--- BEGIN DATA FOR THE TASK ---
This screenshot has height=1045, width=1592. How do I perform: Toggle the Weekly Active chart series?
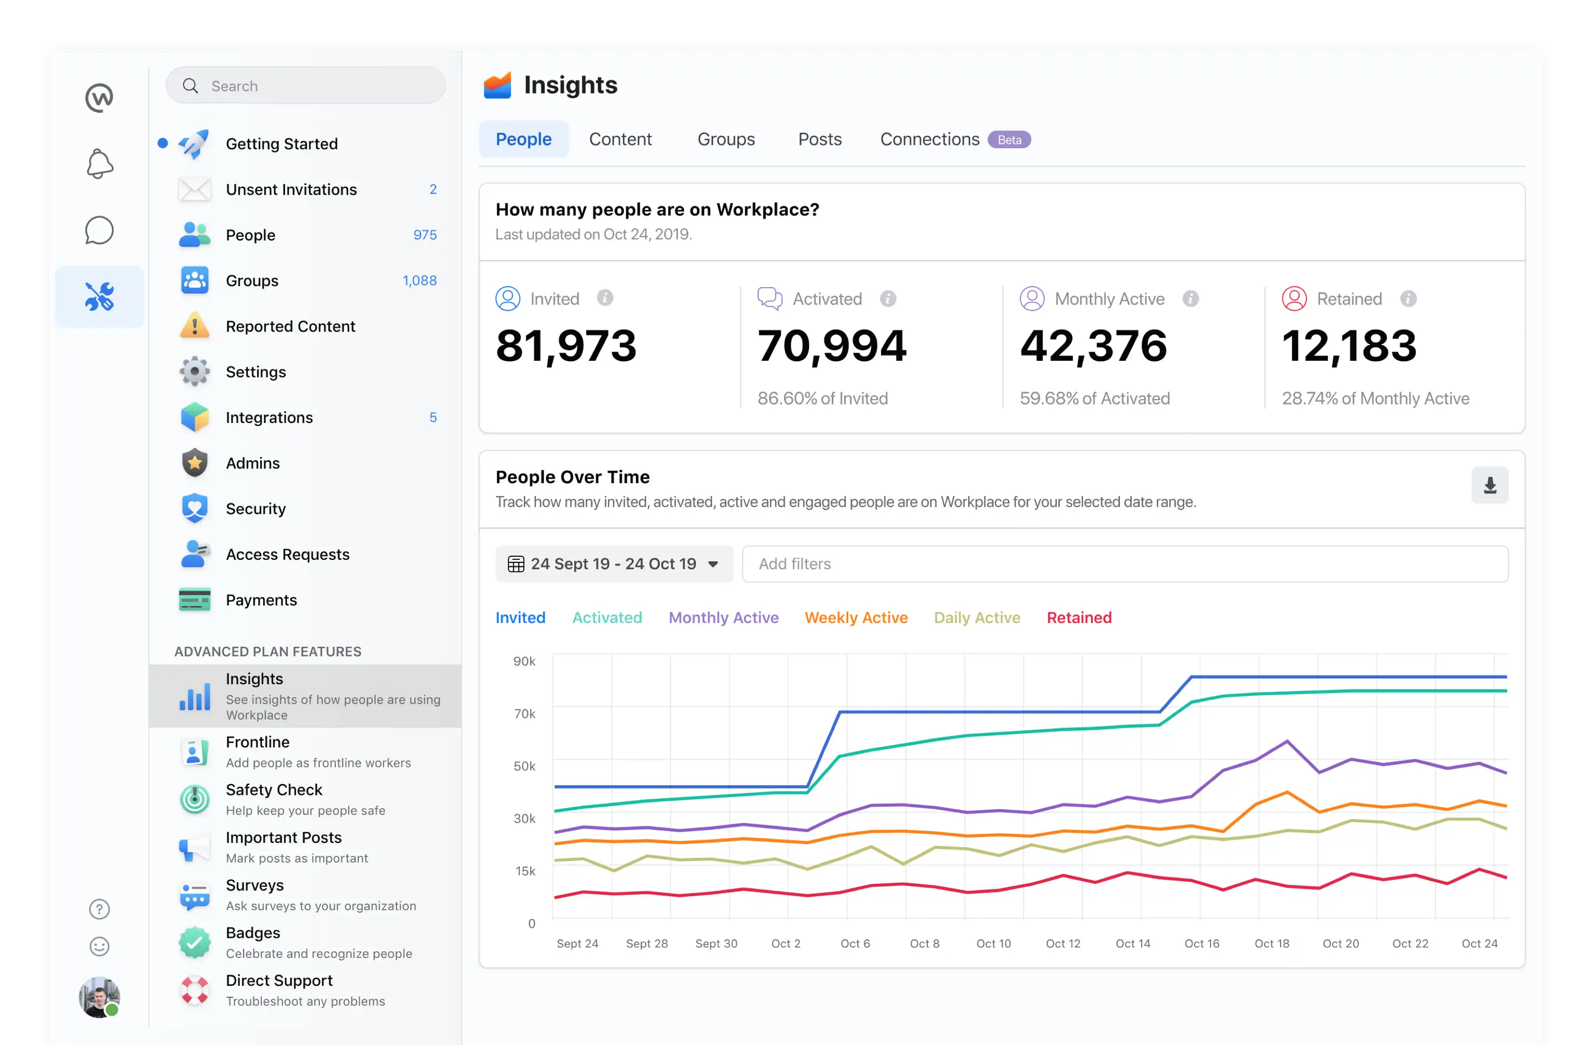pyautogui.click(x=856, y=618)
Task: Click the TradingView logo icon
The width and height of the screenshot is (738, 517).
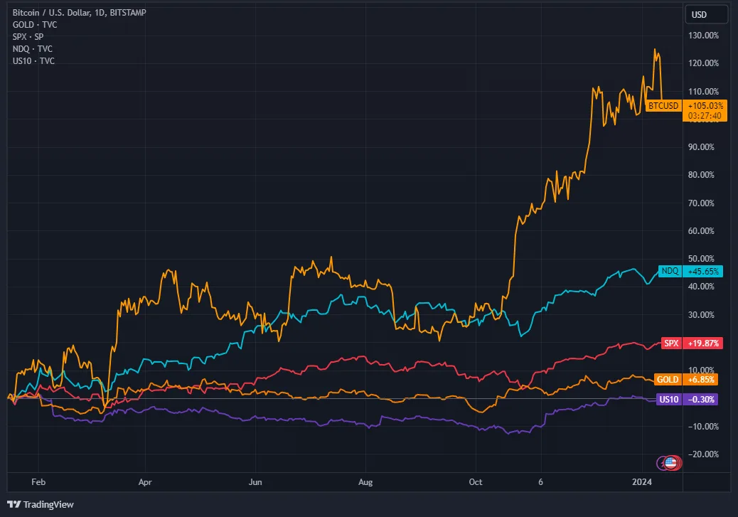Action: tap(14, 504)
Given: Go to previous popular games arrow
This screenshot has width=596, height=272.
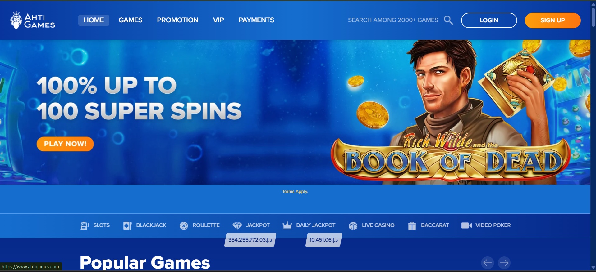Looking at the screenshot, I should (x=488, y=263).
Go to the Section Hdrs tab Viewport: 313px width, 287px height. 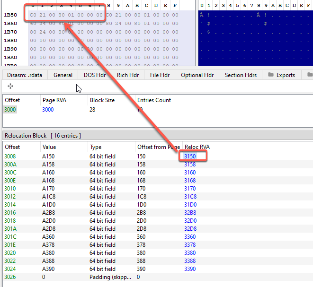pyautogui.click(x=241, y=75)
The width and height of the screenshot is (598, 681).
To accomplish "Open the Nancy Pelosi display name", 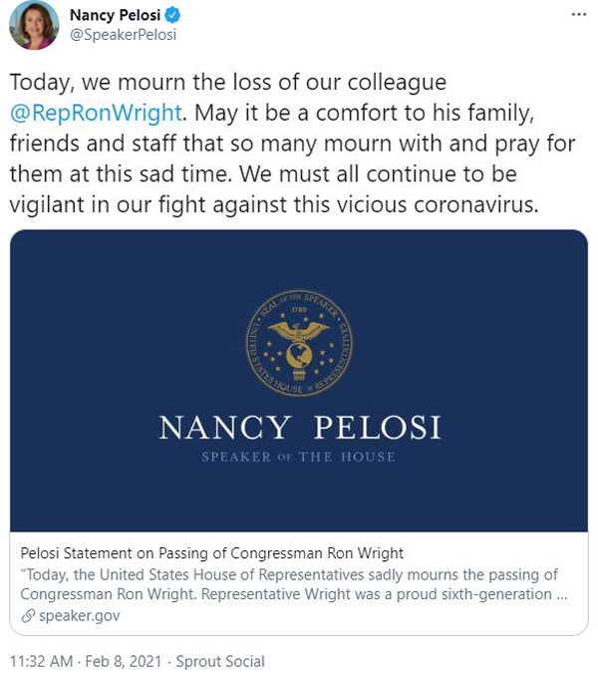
--- END DATA FOR THE TASK ---
**THE PROBLEM**.
Can you update the part that opens with the first of the rows above and closes with the line containing "Looking at the", so that "Weekly Active" becomes "Monthly Active" and nothing else changes? Leave the pictures out of your answer.

**THE REPLY**.
This screenshot has height=1045, width=1592. How do I perform: Toggle the Monthly Active chart series?
pyautogui.click(x=856, y=618)
Task: Click the TradingView logo icon
The width and height of the screenshot is (738, 517).
Action: tap(14, 504)
Given: Go to previous popular games arrow
This screenshot has width=596, height=272.
Looking at the screenshot, I should (x=488, y=263).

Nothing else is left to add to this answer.